Task directions -
Whichever lines of the material contain "click", copy each of them.

Extracted information -

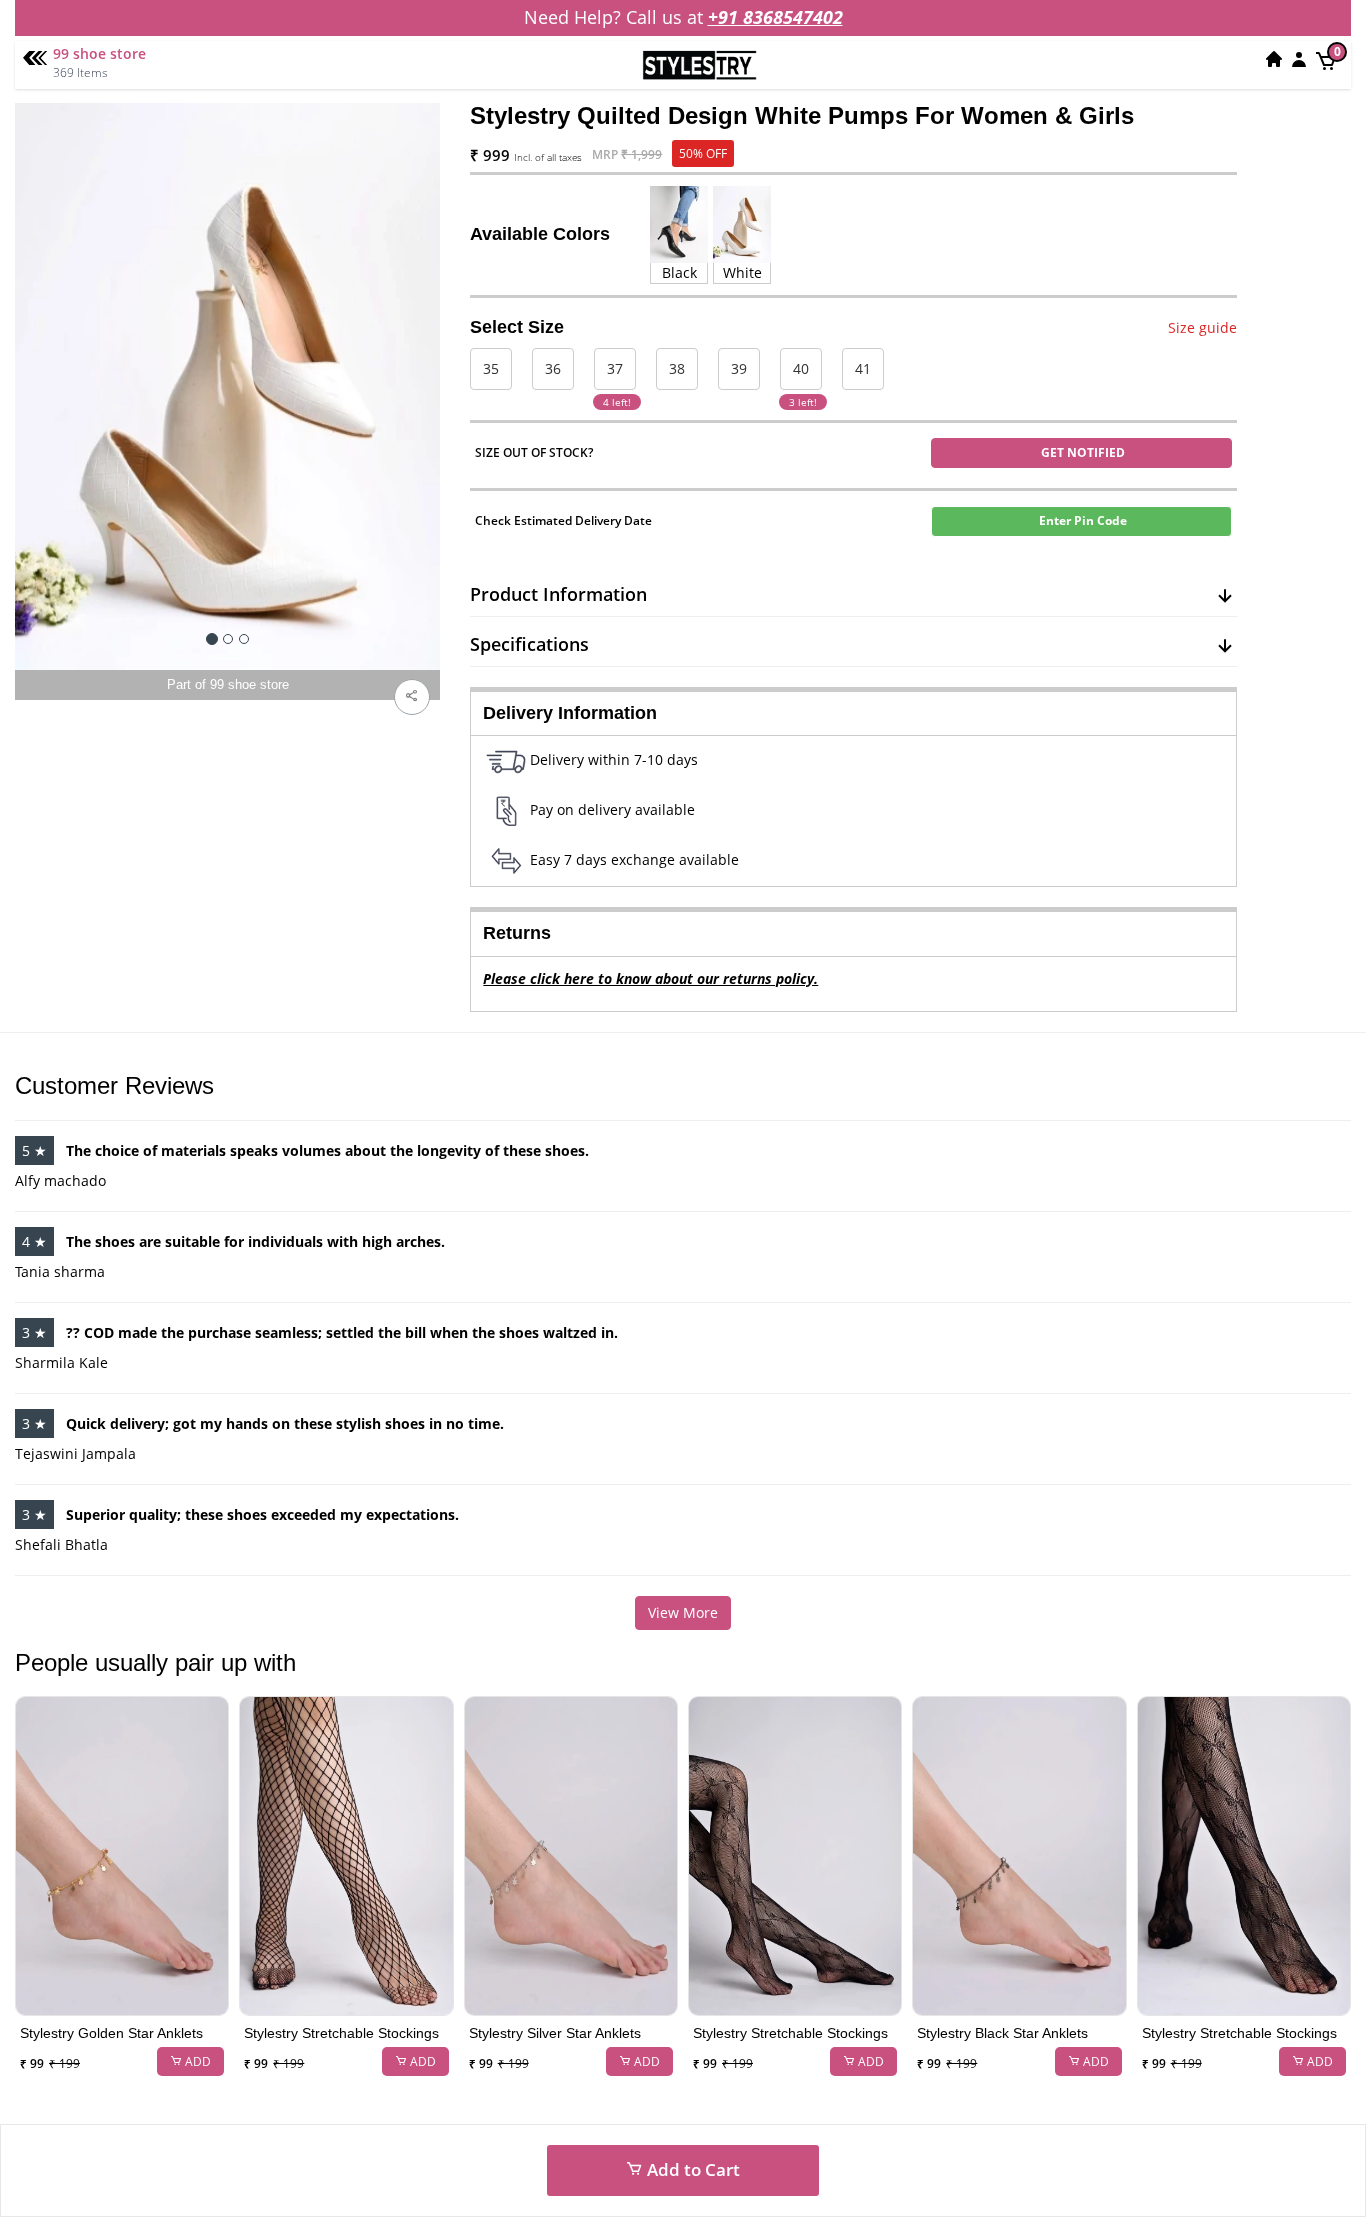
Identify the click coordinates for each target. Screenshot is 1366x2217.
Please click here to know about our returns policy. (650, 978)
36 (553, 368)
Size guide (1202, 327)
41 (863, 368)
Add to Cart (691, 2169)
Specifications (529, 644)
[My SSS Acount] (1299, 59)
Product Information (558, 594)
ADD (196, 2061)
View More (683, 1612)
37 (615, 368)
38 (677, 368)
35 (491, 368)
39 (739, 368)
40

--

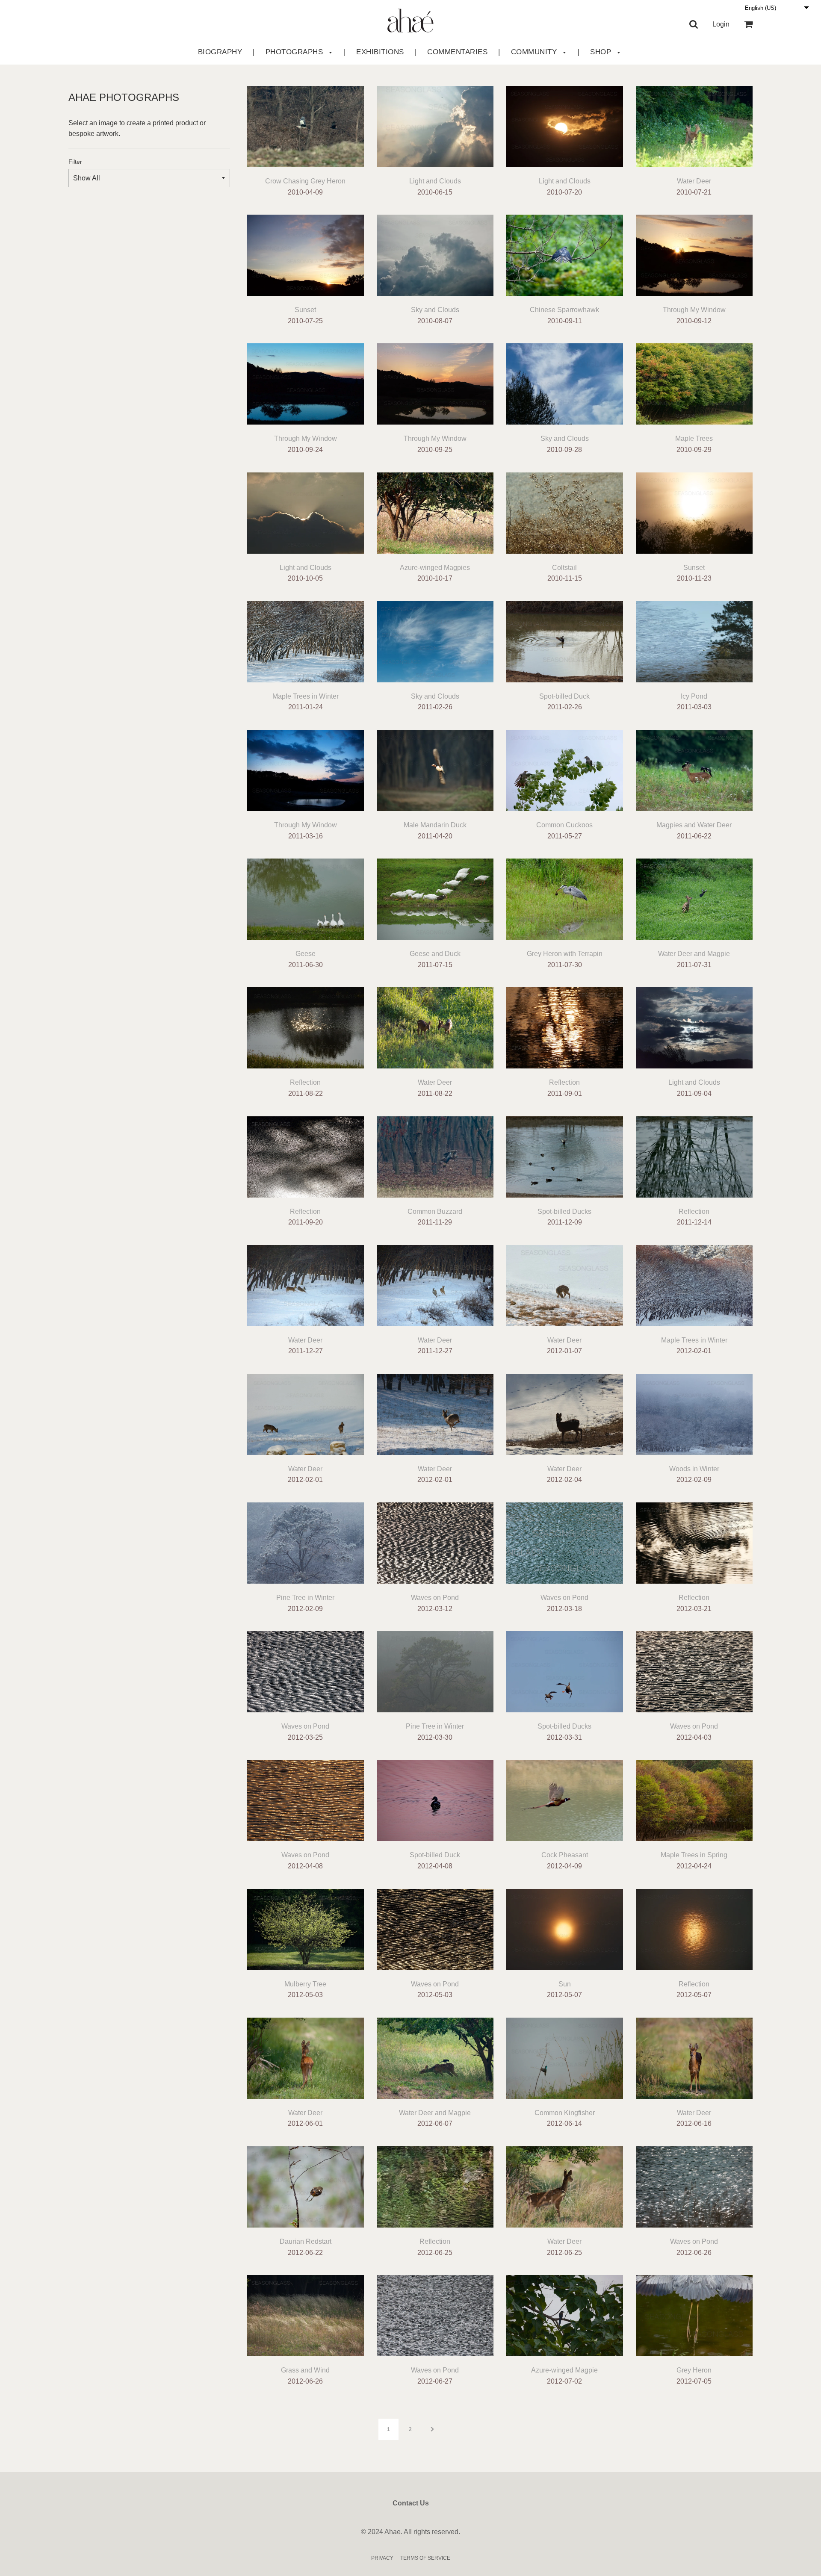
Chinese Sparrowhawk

Task output -
Identify the click coordinates for each target. Screenshot is 1366x2217.
Please click here to know about our returns policy. (650, 978)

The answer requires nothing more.